*Dataset extract:*

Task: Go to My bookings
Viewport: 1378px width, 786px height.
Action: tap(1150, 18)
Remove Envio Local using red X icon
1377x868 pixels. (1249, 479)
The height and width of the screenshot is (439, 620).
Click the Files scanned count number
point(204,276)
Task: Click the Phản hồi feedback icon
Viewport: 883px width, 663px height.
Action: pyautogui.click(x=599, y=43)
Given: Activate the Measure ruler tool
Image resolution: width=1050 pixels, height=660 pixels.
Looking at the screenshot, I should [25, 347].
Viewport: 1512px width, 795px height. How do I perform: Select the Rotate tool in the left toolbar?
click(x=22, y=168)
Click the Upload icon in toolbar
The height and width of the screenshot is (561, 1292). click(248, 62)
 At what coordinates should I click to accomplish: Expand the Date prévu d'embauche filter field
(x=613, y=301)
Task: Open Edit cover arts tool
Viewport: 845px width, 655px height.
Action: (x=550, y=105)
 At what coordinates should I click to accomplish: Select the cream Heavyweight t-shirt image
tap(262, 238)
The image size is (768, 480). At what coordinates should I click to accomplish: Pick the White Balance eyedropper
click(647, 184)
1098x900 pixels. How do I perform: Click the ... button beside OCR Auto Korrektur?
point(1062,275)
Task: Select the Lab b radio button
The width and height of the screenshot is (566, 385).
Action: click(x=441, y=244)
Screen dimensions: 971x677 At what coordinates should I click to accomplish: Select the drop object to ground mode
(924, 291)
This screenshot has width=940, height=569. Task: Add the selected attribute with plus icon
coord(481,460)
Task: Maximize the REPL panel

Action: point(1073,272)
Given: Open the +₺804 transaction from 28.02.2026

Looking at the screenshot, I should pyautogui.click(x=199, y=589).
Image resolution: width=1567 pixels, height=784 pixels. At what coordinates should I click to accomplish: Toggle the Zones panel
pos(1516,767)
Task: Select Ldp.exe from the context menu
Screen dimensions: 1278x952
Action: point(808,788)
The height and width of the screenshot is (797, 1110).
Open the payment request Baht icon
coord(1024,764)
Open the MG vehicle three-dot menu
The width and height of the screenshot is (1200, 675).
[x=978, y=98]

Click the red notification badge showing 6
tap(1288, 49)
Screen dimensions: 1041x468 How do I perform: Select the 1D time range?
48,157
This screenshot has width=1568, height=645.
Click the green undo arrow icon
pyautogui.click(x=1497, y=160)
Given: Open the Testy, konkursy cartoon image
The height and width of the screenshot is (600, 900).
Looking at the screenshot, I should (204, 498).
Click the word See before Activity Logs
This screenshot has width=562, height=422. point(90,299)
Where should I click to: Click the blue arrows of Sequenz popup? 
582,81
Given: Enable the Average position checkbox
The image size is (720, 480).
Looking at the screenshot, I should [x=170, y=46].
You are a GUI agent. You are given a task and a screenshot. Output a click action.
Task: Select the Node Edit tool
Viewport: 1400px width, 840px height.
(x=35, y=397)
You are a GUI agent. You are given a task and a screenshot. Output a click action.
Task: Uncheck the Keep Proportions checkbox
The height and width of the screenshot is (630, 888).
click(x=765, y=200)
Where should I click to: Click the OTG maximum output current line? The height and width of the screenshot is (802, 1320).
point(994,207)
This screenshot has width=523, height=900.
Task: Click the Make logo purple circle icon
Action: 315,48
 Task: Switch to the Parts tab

*About this exercise:*
Scan the material above. Copy each line that holds the word "checkbox".

*Reply to the exercise:*
Given: Enable the Average position checkbox
Task: Uncheck the Keep Proportions checkbox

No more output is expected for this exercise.